Cela étant, les deux économies russe et algérienne présentent quelques différences notables. « Malgré les apparences, le tissu économique russe, découlant du modèle d’autosuffisance soviétique, est relativement diversifié », note ainsi une étude récente de la Banque française Natixis qui reconnaît toutefois que la « croissance économique russe reste largement tributaire des exportations de matières premières. » Aujourd’hui, la Russie est le second exportateur de pétrole dans le monde derrière l’Arabie Saoudite et sa part de marché mondiale ne cesse de progresser. Elle était de 5% en 1992, elle est de 10% aujourd’hui (16% pour l’Arabie Saoudite).

Mais contrairement au cas algérien où les hydrocarbures restent le pivot essentiel de la création de richesses (ils représentent plus de 95% des recettes extérieures), les ventes à l’étranger de brut et de gaz russes ne comptent plus que pour 60% du total des exportations. Bien sûr, les métaux (aciers et non ferreux) et mines ont une part de 20% mais l’agroalimentaire, la mécanique et la chimie russes résistent encore assez bien et arrivent à maintenir leurs parts de marché mondiales. Plus important, Moscou mobilise d’importantes ressources pour mener à bien la diversification de son économie avec le lancement récent d’une Banque de développement destinée à financer les projets hors-hydrocarbures. De même, le gouvernement russe vient de décider la création d’une entreprise spécialisée dans les nanotechnologies.

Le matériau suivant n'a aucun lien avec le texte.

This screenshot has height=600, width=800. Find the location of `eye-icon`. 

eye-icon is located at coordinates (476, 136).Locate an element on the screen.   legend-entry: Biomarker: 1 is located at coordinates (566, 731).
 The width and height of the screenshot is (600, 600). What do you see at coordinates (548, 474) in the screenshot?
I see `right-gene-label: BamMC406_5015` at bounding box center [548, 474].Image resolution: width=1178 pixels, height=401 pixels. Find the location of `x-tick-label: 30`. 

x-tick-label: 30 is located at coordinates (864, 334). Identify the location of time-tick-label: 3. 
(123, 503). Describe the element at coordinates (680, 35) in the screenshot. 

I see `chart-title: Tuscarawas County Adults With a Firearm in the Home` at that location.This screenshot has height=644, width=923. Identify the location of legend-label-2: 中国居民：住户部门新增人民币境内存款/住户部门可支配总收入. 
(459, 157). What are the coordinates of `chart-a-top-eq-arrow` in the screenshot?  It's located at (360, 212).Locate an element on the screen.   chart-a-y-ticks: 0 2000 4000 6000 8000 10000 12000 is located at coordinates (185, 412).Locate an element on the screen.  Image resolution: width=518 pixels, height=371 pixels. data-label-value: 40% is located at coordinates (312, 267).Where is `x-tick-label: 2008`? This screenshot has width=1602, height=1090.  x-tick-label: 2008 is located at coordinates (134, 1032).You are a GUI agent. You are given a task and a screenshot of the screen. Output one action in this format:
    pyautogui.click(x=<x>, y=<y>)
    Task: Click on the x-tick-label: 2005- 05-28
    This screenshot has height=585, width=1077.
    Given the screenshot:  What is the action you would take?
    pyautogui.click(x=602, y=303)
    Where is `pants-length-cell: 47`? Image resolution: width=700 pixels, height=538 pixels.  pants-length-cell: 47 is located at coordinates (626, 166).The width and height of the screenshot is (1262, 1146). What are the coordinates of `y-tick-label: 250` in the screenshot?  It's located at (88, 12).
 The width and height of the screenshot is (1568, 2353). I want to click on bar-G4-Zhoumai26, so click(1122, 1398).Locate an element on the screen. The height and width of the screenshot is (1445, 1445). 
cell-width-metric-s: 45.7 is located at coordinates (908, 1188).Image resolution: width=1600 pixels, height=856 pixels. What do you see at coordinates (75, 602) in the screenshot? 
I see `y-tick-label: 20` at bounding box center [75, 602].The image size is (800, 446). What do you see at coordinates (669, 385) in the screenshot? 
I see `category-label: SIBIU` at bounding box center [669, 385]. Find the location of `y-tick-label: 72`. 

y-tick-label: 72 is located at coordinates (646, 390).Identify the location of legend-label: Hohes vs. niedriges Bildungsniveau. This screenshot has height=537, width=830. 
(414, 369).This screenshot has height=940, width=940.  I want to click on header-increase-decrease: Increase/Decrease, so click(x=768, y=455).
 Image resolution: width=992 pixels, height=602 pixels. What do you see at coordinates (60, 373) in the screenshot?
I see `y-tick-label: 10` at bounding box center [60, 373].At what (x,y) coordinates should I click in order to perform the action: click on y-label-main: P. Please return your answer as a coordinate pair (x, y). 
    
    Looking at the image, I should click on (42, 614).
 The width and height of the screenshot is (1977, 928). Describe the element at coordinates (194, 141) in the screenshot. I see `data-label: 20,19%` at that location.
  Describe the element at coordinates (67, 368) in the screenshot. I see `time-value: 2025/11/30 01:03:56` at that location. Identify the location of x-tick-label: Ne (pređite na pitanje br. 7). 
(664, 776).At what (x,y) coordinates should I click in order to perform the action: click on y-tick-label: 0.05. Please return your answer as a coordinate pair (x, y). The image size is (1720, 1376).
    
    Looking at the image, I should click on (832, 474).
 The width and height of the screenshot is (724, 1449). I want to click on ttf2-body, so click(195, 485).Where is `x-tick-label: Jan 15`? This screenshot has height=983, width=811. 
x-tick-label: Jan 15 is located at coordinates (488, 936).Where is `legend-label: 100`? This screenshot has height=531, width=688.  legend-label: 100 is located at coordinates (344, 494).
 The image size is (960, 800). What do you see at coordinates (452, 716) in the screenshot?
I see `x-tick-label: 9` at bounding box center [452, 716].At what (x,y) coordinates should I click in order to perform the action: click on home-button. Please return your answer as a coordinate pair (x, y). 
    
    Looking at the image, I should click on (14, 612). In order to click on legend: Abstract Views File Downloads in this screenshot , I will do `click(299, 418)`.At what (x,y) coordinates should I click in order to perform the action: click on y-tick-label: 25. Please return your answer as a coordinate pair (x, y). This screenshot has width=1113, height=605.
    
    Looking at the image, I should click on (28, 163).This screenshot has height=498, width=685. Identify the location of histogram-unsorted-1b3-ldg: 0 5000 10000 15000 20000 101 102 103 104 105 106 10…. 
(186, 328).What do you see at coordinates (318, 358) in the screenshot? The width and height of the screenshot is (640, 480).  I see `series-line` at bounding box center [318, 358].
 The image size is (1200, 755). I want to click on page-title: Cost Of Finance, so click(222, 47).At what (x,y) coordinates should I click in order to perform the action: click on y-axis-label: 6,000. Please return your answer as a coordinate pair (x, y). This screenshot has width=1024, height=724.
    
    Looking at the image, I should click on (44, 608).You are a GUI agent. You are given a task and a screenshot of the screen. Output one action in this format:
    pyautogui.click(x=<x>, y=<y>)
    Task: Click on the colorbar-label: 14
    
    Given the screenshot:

De plus, la croissance économique russe (+8,1% en 2007 soit l’appréciation la plus forte du Produit intérieur brut en sept ans) repose aussi sur des moteurs internes très dynamiques dont la consommation des ménages qui progresse de 12% en moyenne depuis 2004 et dont la bonne tenue est favorisée par la hausse des salaires et la baisse du chômage. L’autre moteur interne de la croissance russe réside dans l’investissement dans les activités d’extraction mais aussi l’immobilier et les services.

En terme de similitudes, Algérie et Russie souffrent du même syndrome de « l’import-import », le boom des importations en Russie ayant même pour effet de rogner l’excédent courant. « La forte accélération des importations stimulées par une demande intérieure dynamique témoigne de la faible capacité de l’industrie manufacturière russe à faire face à la concurrence des produits importés », notent encore les experts de Natixis.

Enfin, il est deux domaines où l’économie algérienne fait mieux que son homologue russe. D’abord, l’inflation est mieux maîtrisée en Algérie qu’en Russie. Ensuite, si les deux pays ont profité de la manne des hydrocarbures pour réduire leur endettement extérieur (34 milliards de dollars pour la Russie, près de 5 milliards de dollars pour l’Algérie), la Russie inquiète tout de même la communauté financière en raison de l’importance de son endettement privé (403 milliards de dollars pour les banques et les entreprises). Certes, il s’agit d’une dette plus ou moins à long terme mais le fait que 80% de ses encours soient libellés en devises étrangères fait peser un risque de défaut non négligeable surtout en cas de retournement de la conjoncture pétrolière. En ce sens, la prudence algérienne en matière d’endettement extérieur du secteur privé est à saluer.